Apple’s .mlmodel format is designed for deploying ML models within Apple’s ecosystem, including iOS, macOS, and watchOS. It allows seamless integration into apps using Xcode and Swift.

A banner from Apple’s Core ML tools GitHub page, highlighting coremltools for converting and managing .mlmodel files used to deploy machine learning models in Apple apps using Xcode and Swift.
Fig 12. Apple Core ML .mlmodel format for iOS Ecosystem Deployment[Source]

Key Characteristics:

  • Stores model specifications, inputs/outputs, and metadata in a protobuf structure.
  • Optimized for Apple Silicon performance.
  • Compatible with Core ML tools for model conversion and validation.

Considerations:

  • Restricted to Apple platforms.
  • Requires conversion tools (e.g., coremltools) for model preparation.

Choosing the Right Format

Your choice of model weight file format should depend on:

  • Framework and training pipeline
  • Target deployment platform (mobile, web, server)
  • Security and portability requirements
  • Performance constraints (e.g., quantization, RAM limits)
ScenarioRecommended Format
Training with PyTorch.pt / .safetensors
TensorFlow model checkpointing.ckpt
Model sharing in Keras.h5
Cross-framework deployment.onnx
Edge inference (Android).tflite
Secure sharing via Hugging Face.safetensors
Quantized LLMs on CPU/GPU.gguf
GPU-accelerated deployment.engine
iOS/macOS application.mlmodel

Conclusion

Understanding model weight file formats is essential for efficient model training, sharing, and deployment.

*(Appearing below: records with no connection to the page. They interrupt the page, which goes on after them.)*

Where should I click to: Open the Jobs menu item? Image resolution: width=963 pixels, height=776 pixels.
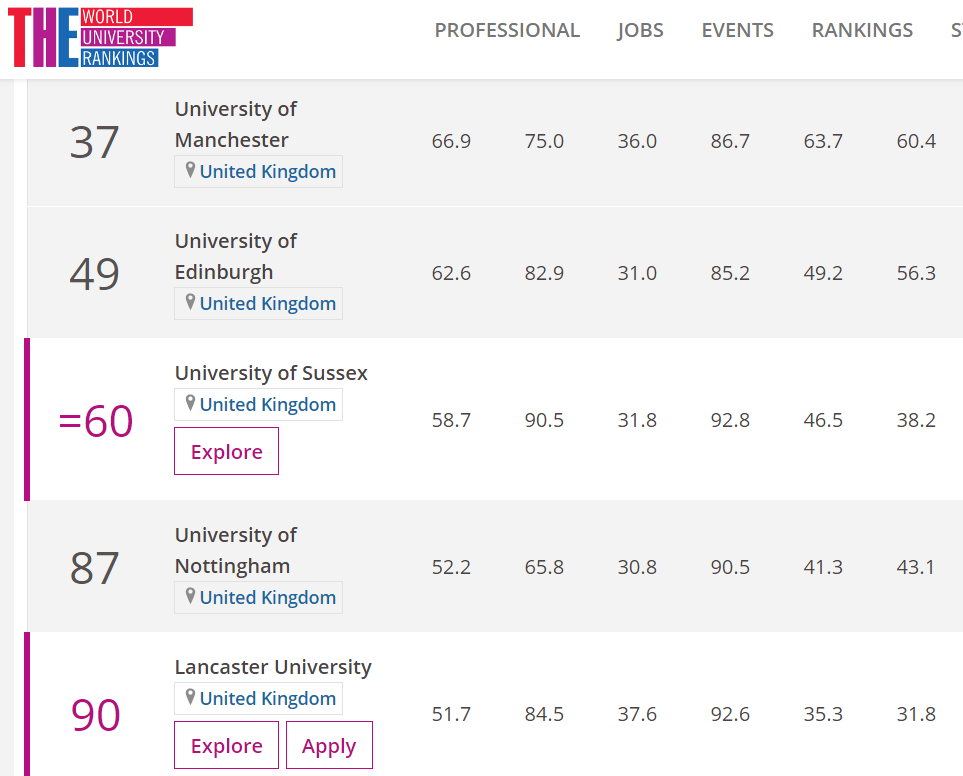(640, 30)
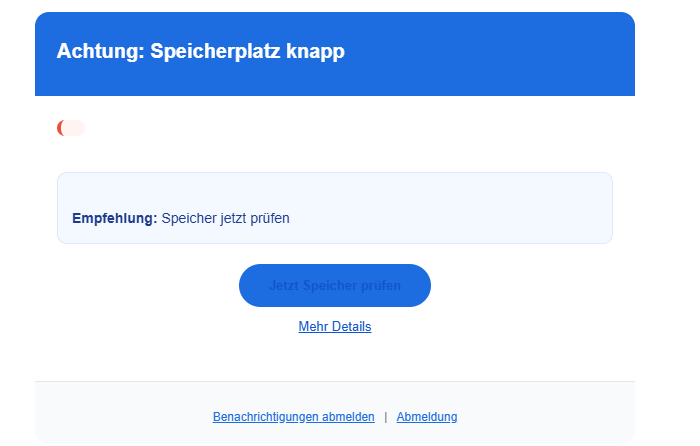Click 'Speicherplatz knapp' in the header

247,52
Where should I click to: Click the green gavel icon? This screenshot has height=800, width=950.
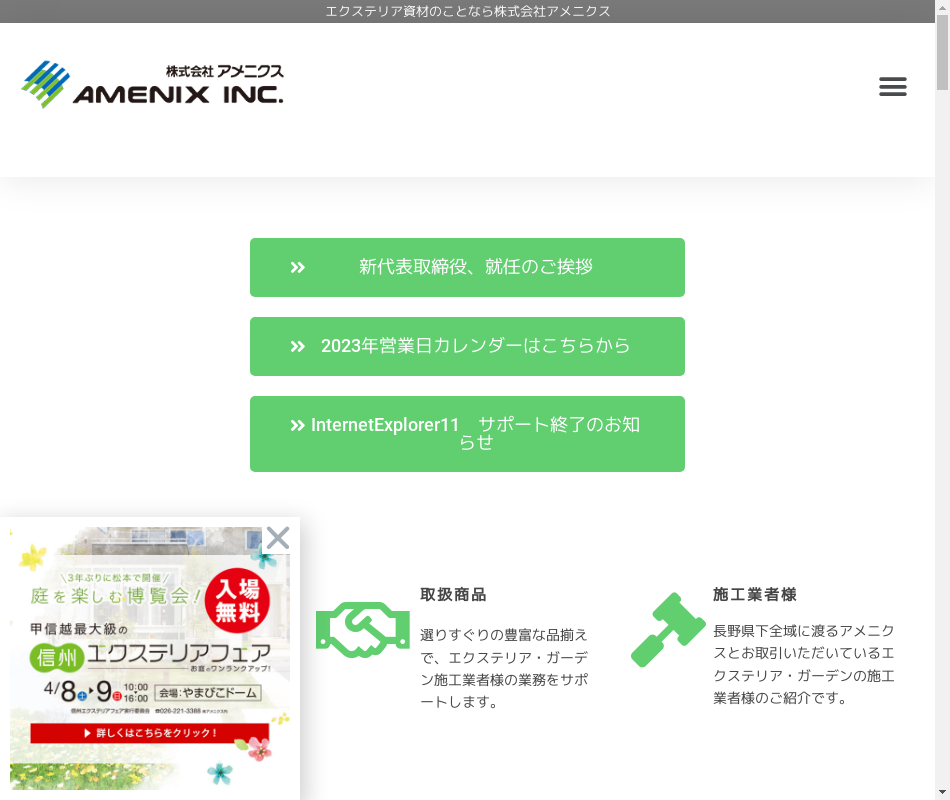point(667,629)
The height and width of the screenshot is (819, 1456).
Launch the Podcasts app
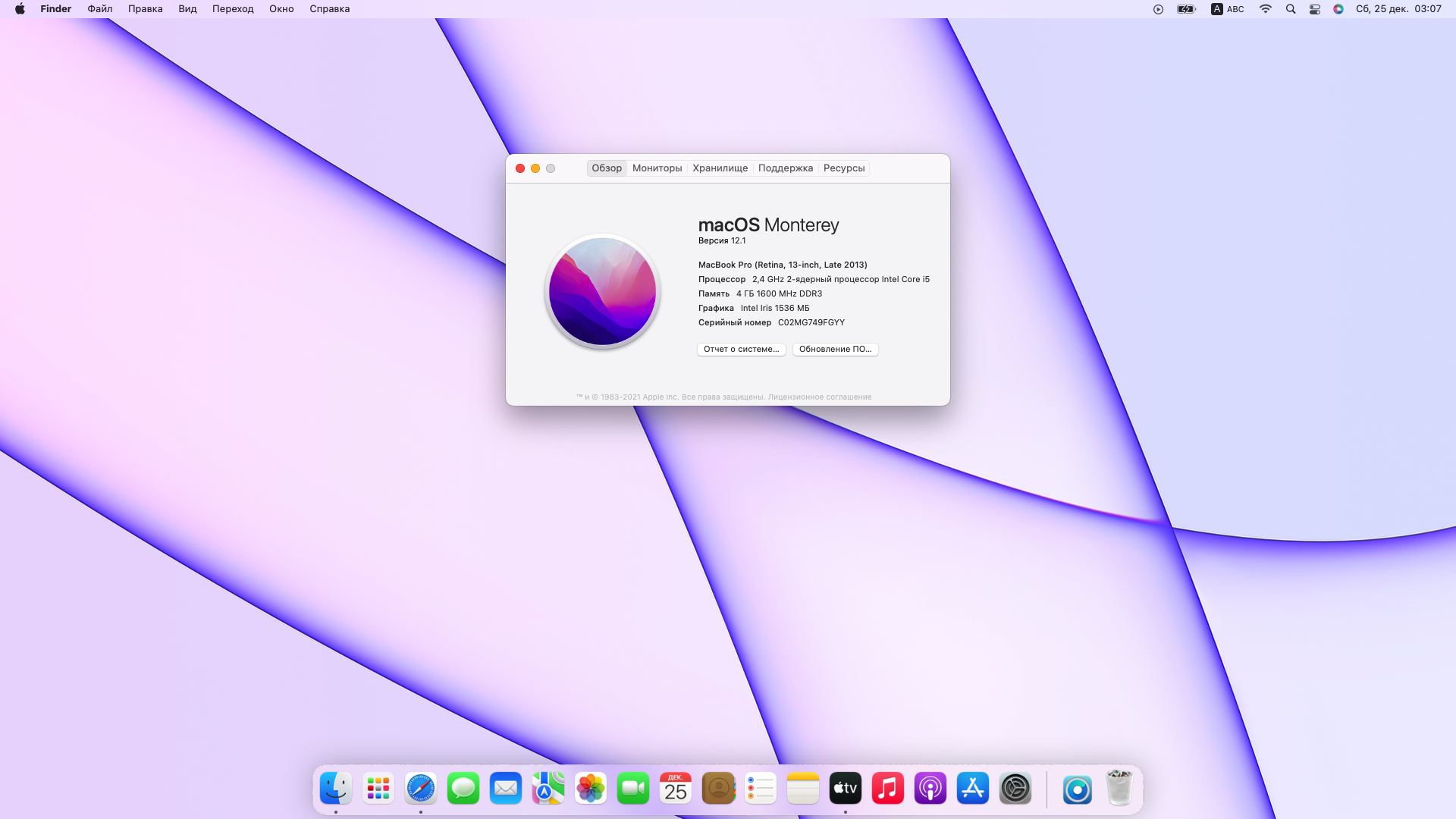(930, 789)
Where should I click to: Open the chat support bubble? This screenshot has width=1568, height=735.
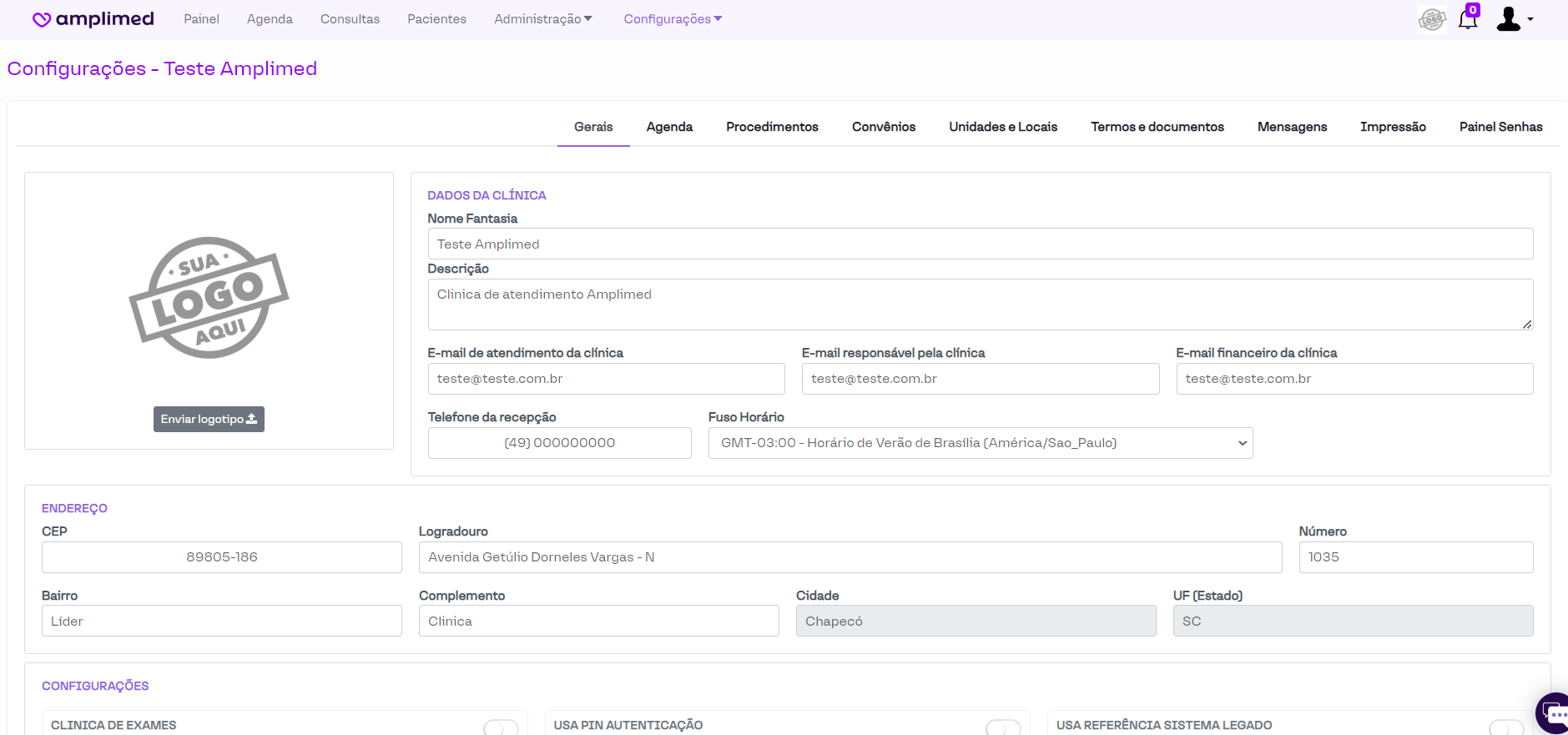coord(1554,713)
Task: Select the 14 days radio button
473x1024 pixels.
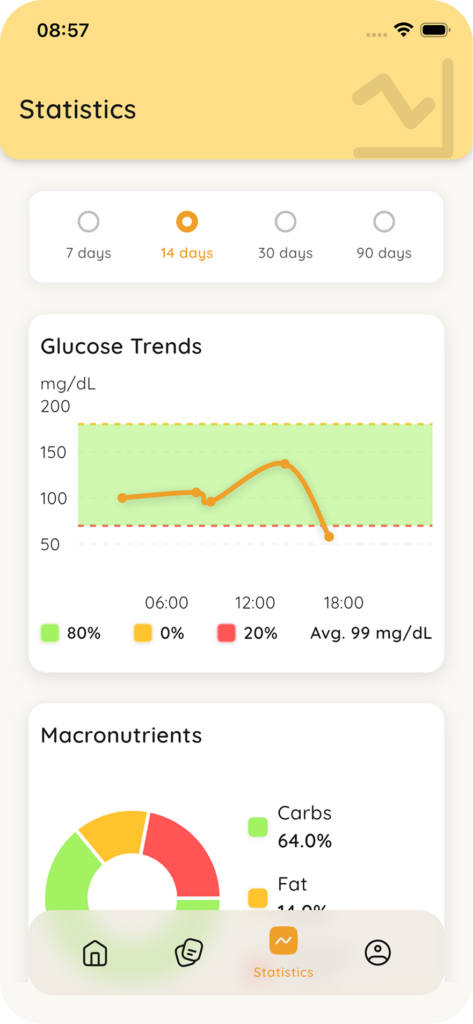Action: [x=187, y=222]

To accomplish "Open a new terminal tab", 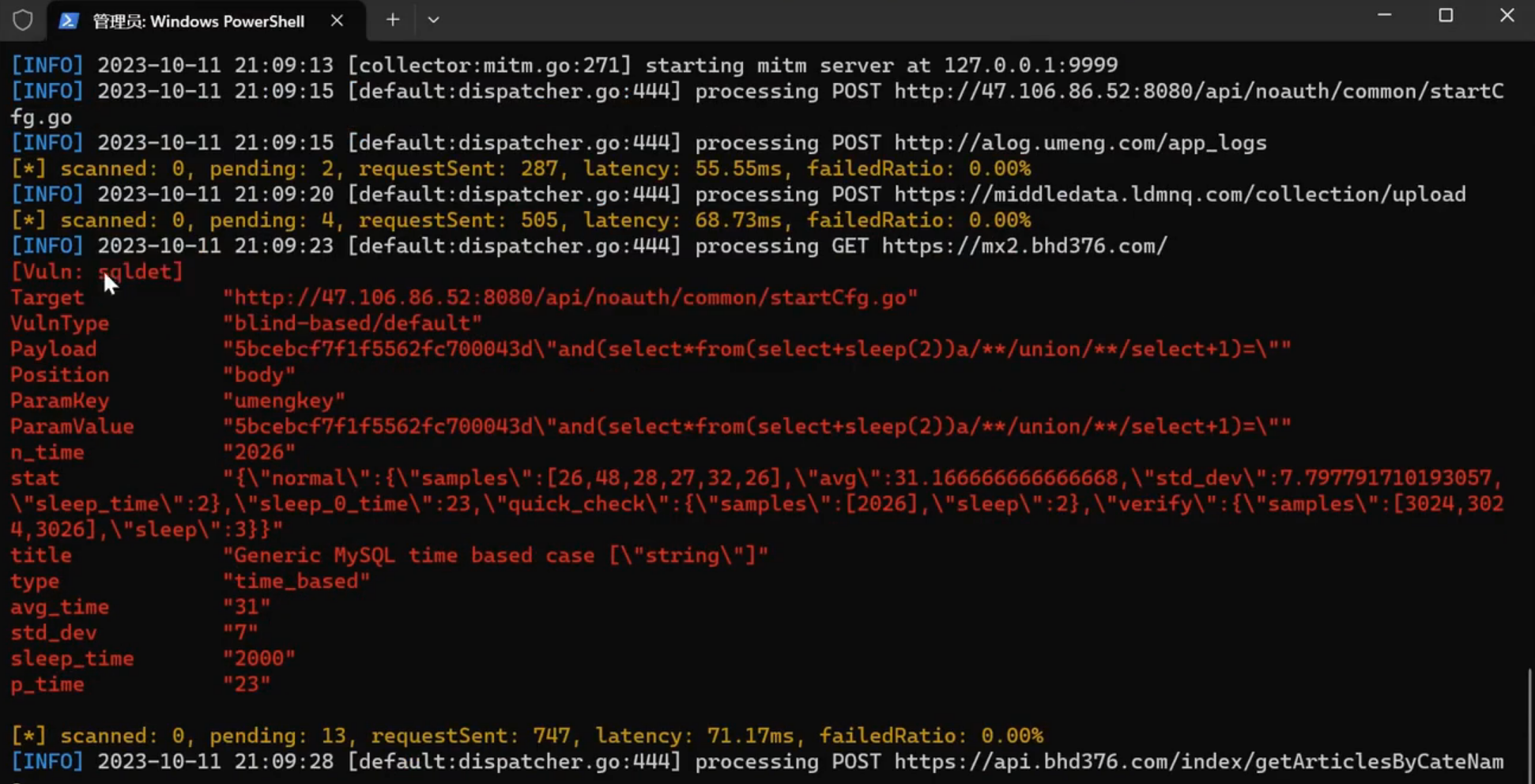I will click(x=393, y=20).
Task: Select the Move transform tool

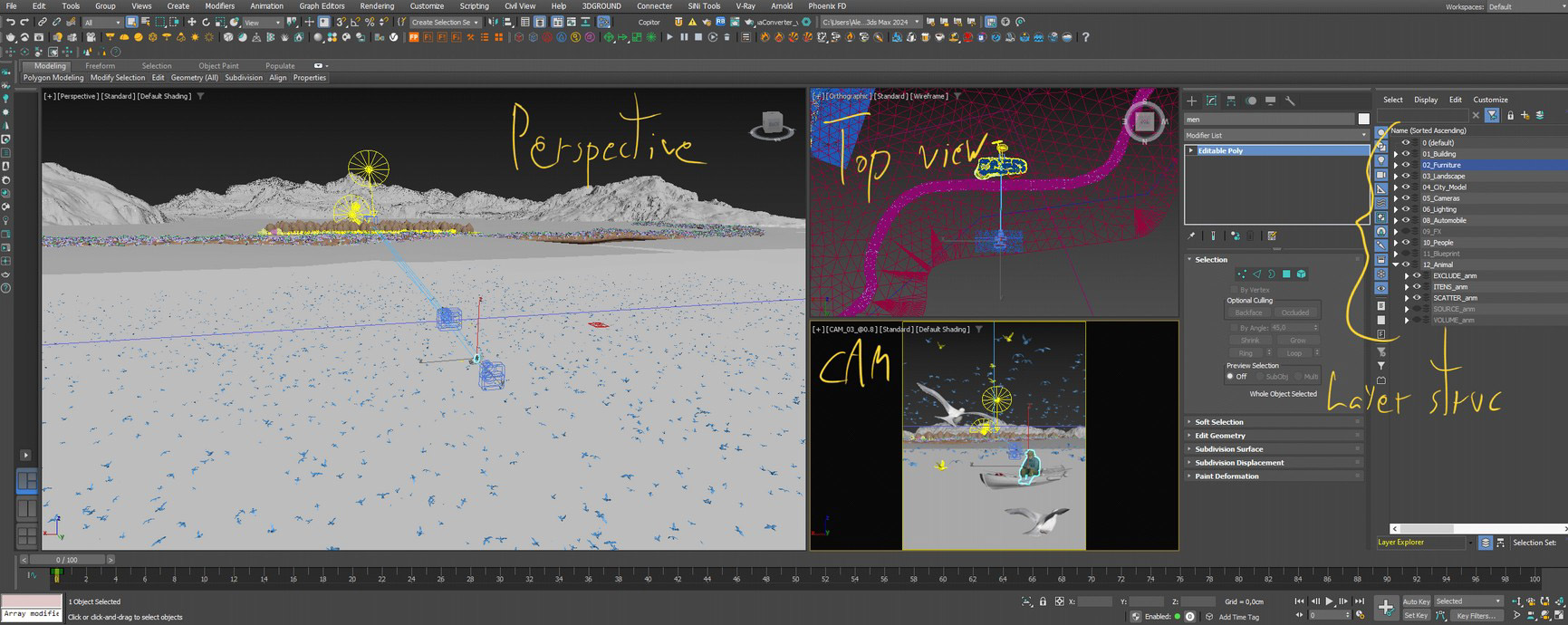Action: 191,22
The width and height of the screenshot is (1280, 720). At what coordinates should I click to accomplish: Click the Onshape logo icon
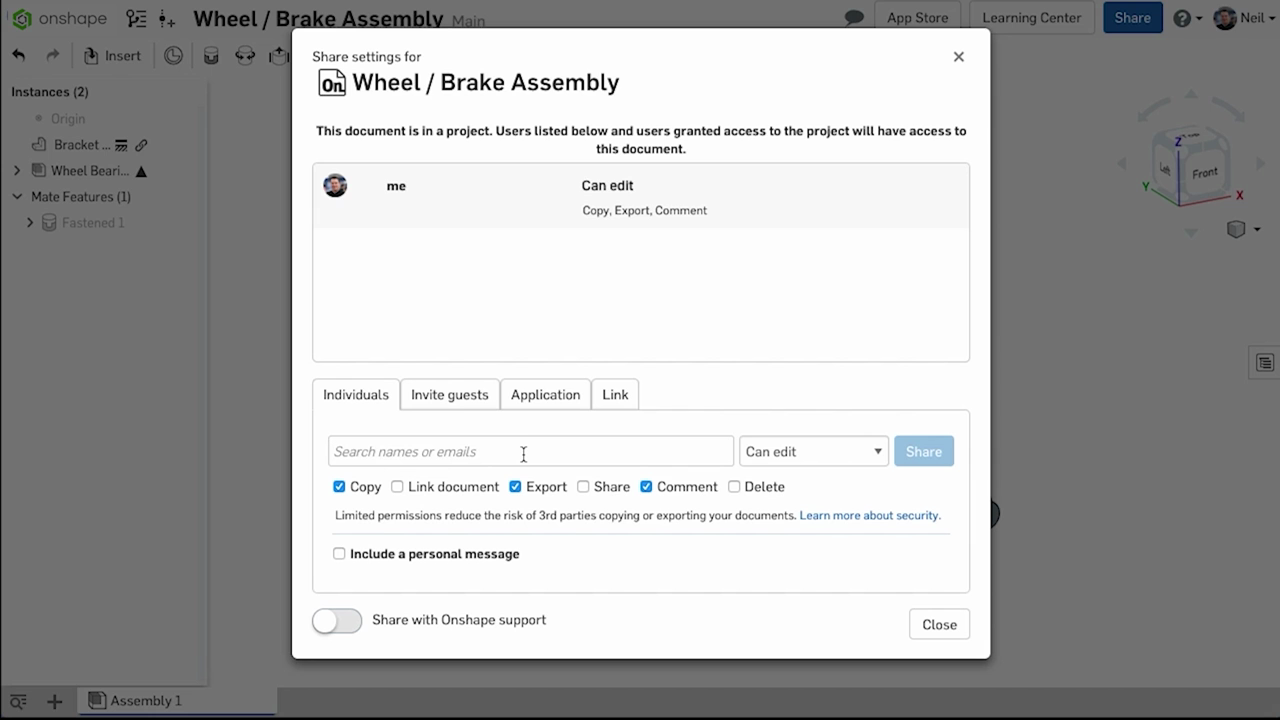(22, 18)
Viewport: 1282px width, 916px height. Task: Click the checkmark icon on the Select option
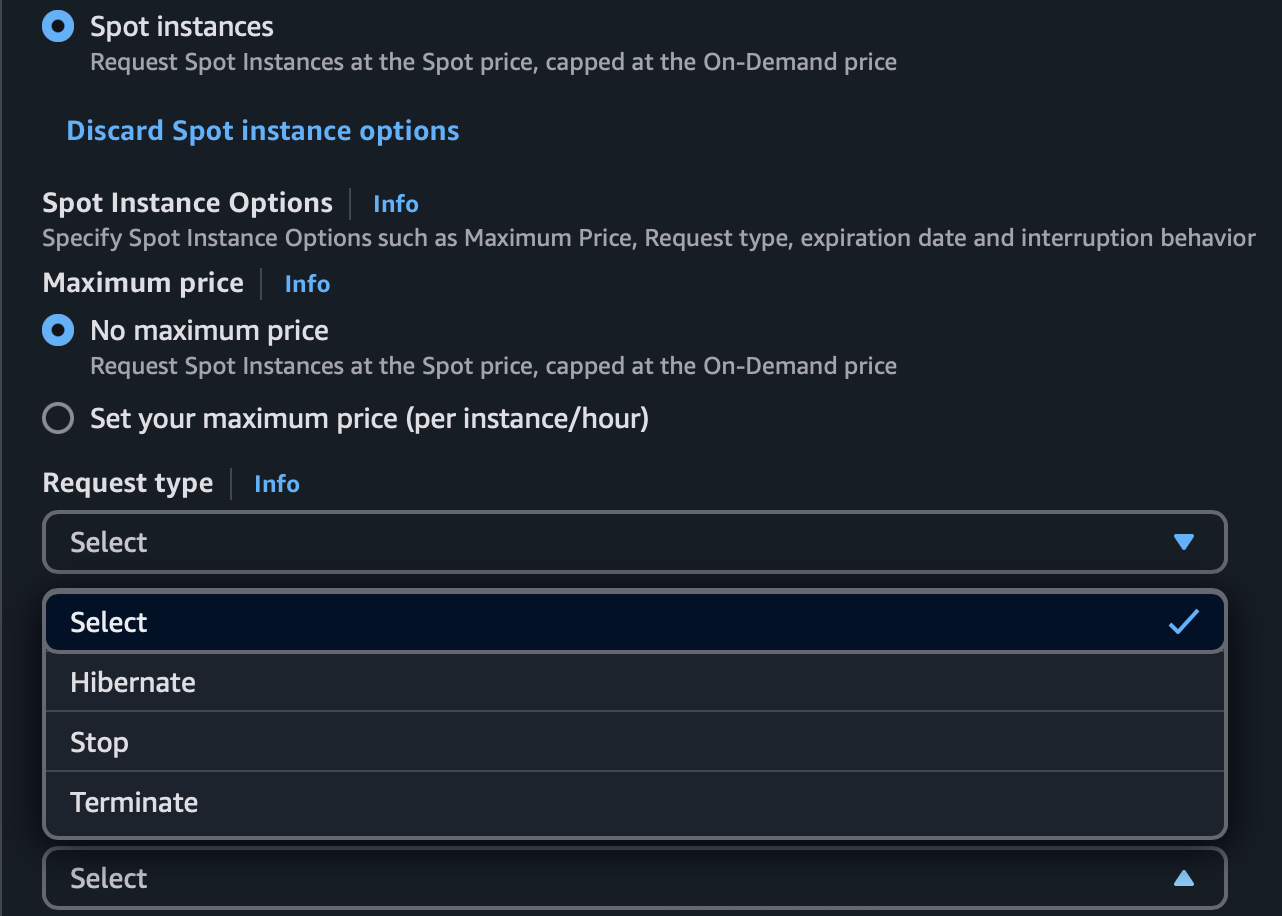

Each format is optimized for specific use cases and environments. Whether you’re deploying a quantized LLM on a laptop, integrating AI into a mobile app, or sharing research models securely, the right format ensures performance, portability, and security.

Choose wisely, and your models will be as efficient in deployment as they are intelligent in inference.